The opening move is procedural rather than confrontational. No treaty change is on the table, no resignation is being demanded. What Paris and Berlin are exploring is administrative: a redistribution of files, a trimming of the High Representative's discretionary toolbox, and a clearer line between the EEAS in Brussels and the Commission's own neighbourhood, enlargement, and trade portfolios. Yet the subtext is unmistakable. The EU's most powerful national governments have run out of patience with a foreign-policy apparatus they see as drifting from member-state control, and they have chosen the Estonian former prime minister as the public face of that drift.
What the proposals actually do
Reporting on the FT story, the channel @wfwitness summarised the package: changes to the EEAS, redistribution of files away from the high representative, and a reset of how the EU's external action is staffed and budgeted. The full Financial Times text is behind a paywall, and the Telegram summaries circulating on 11 June do not yet list every clause, but the direction of travel is consistent across both posts. As @brianmcdonaldie noted on X at 09:57 UTC, the discussions are framed around "reining in" the high representative and "stripping powers from the bloc's foreign policy apparatus."
Three concrete shifts appear likely if the Franco-German line prevails. First, the EEAS's monopoly on the EU's geographic desks would be partially unwound, with the Commission's directorate-general for neighbourhood and enlargement and the trade and development DGs reasserting control over files that have migrated to the service since 2010. Second, the high representative's role as both EU foreign minister and Commission vice-president would be decoupled in practice, even if not in the treaties — the same split that British diplomats pushed for during the Brexit negotiations and that France's Quai d'Orsay has long preferred. Third, the EU's special representatives and envoys — a layer of appointed fixers that gives the EEAS its operational reach — would be placed under tighter Council oversight, with mandates renewed annually rather than on rolling five-year terms.
None of this requires a treaty revision. All of it can be done by Council decision, by Commission reorganisation, and by budget lines.
Why now, and why Kallas
The trigger is harder to read. Kallas took office on 1 December 2024 after a contentious confirmation process in which Hungary and Slovakia openly opposed her elevation.
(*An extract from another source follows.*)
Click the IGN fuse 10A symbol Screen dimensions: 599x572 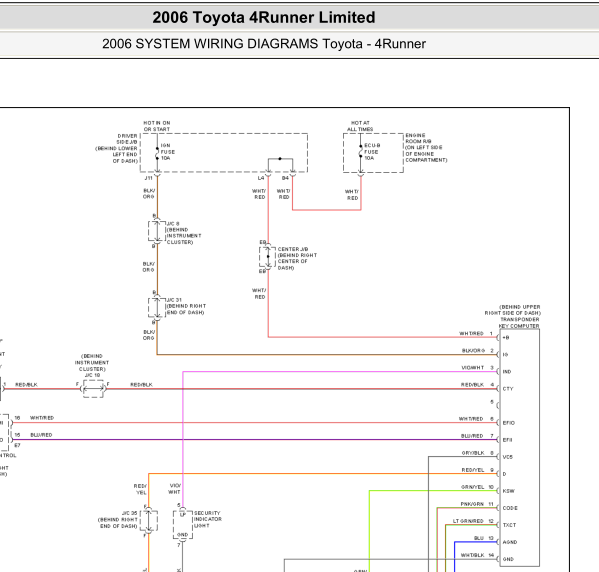click(157, 153)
She brought to the post a hard line on Russia — sanctions advocacy, support for the Ukrainian defence effort, an explicitly values-led framing of EU enlargement — that aligned her with the Baltic and Nordic bloc and with the European Parliament. The Franco-German complaint, as telegraphed through the FT sourcing, is not about her Russia policy specifically. It is about the post she occupies.
For Paris, the long-standing objection is institutional. The French foreign ministry has never been comfortable with a single EU voice that can outflank the Élysée on issues ranging from Lebanon to the Sahel. The 2016 EU Global Strategy was largely a French-bureaucratic product; the 2022 Strategic Compass was shaped by EEAS drafts. Emmanuel Macron's 2024-25 push for European strategic autonomy was, in part, an attempt to re-anchor foreign policy in the European Council and the Commission presidency, not in the high representative's office. Germany's coalition governments have oscillated, but Olaf Scholz's Berlin was already grumbling about EEAS mission proliferation, and the current cabinet's budgetary hawks see overlap with the Foreign Office in Berlin as redundant spending.
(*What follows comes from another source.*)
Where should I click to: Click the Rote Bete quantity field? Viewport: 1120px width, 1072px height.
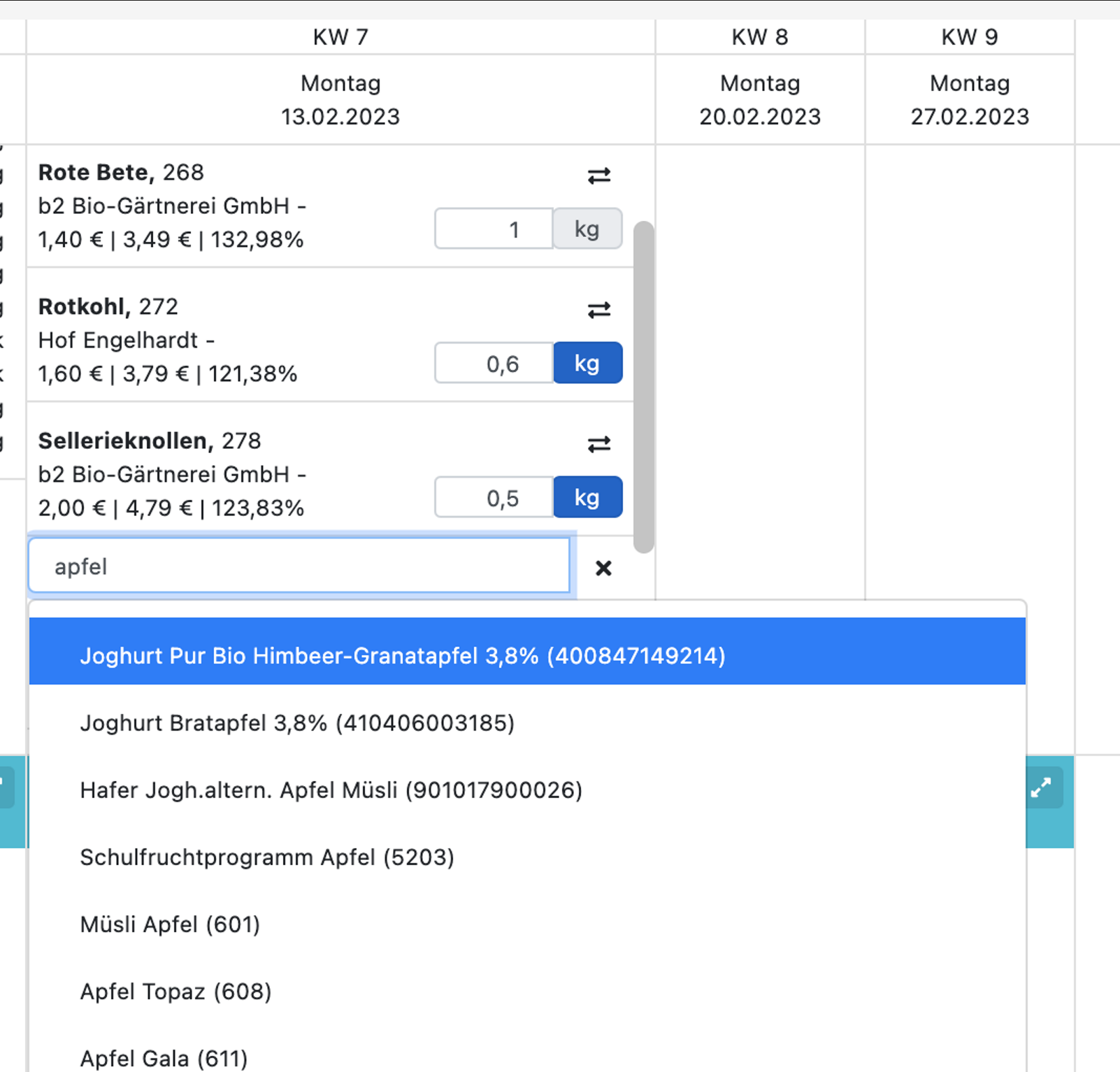point(494,229)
Kallas has also been an unusually public occupant of the post. She travels, she op-eds, she sanctions-names. That visibility was part of the rationale for appointing a serving national leader to the job; it is now the basis for the complaint that she has, in the framing of her critics, personalised the office rather than administered it.
The counter-narrative
The case for leaving Kallas and the EEAS alone is straightforward and is largely made by her home constituency: the Baltic states, the Nordics, the Netherlands, the European Parliament's main centre-right and liberal groups, and the EU's eastern member states. Their argument runs that the high representative is the only EU actor with the authority to convene foreign ministers, run sanctions work, and speak for the bloc at the UN Security Council. Strip her mandate and you create a foreign-policy apparatus that responds to whoever holds the Council presidency that semester, with no institutional memory and no capacity to push back against a hostile Washington or Moscow.
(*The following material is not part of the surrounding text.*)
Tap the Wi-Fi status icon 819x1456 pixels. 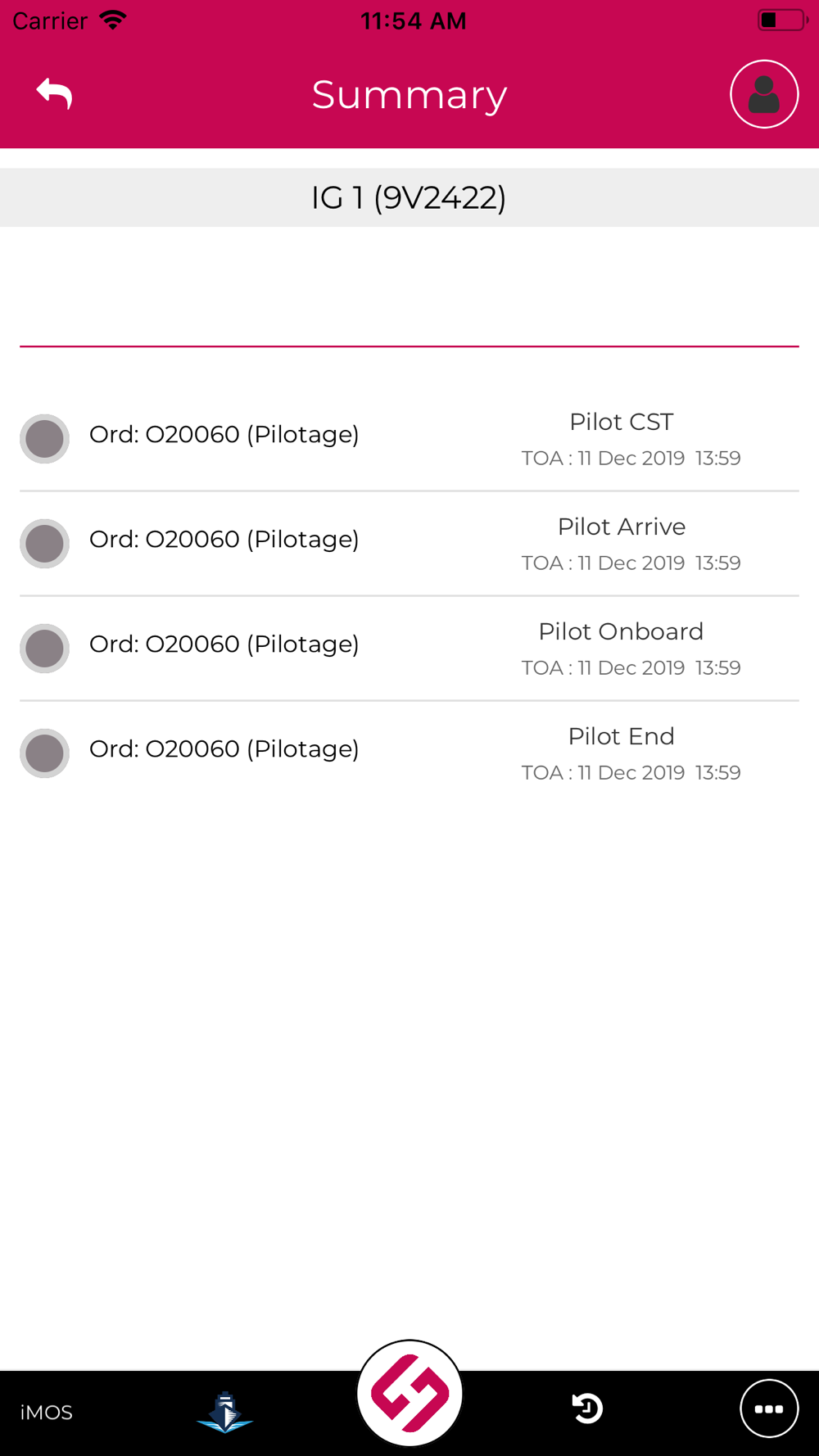[x=112, y=20]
There is also a counter-narrative inside the EEAS itself, summarised in the Telegram commentary as frustration with member states that "want a single EU voice in crises and twenty-seven voices in calmer weather." That complaint is not new. It is the founding tension of the Common Foreign and Security Policy, and it has resurfaced in every major external action since the 2003 Iraq split.
The harder question, which neither the FT reporting nor the Telegram summaries resolve, is whether the Franco-German push is a coherent policy or a turf negotiation. Reforming the EEAS has been on the agenda since at least the 2013 review under Catherine Ashton, and a fresh review was promised in the 2024-2029 Strategic Agenda. The novelty here is the public naming of Kallas as the constraint. If the FT's framing holds, the high representative is being used as shorthand for a broader member-state argument about who runs European foreign policy: the EEAS, or the twenty-seven.
Stakes and what to watch next
The immediate stakes are procedural. A formal Council mandate for the overhaul would require unanimity, which gives Hungary and Slovakia — already Kallas sceptics — leverage, not obstruction. A Commission reorganisation is a majority affair and can be pushed through the College of Commissioners without a treaty change. A budget redirection is in the European Parliament's court, where Kallas still has allies.
The deeper stakes are about European foreign-policy coherence at a moment when the transatlantic alliance is openly contested, the war on the EU's eastern border is in its fourth year, and the Union is being asked to take over a larger share of the security and aid burden in the Middle East and the Sahel. The case for a strong EEAS is that the EU is only as credible abroad as its capacity to act as one. The case against is that the EEAS has, in the words of one long-serving Brussels watcher, become a service for issuing statements when its member states cannot agree on action.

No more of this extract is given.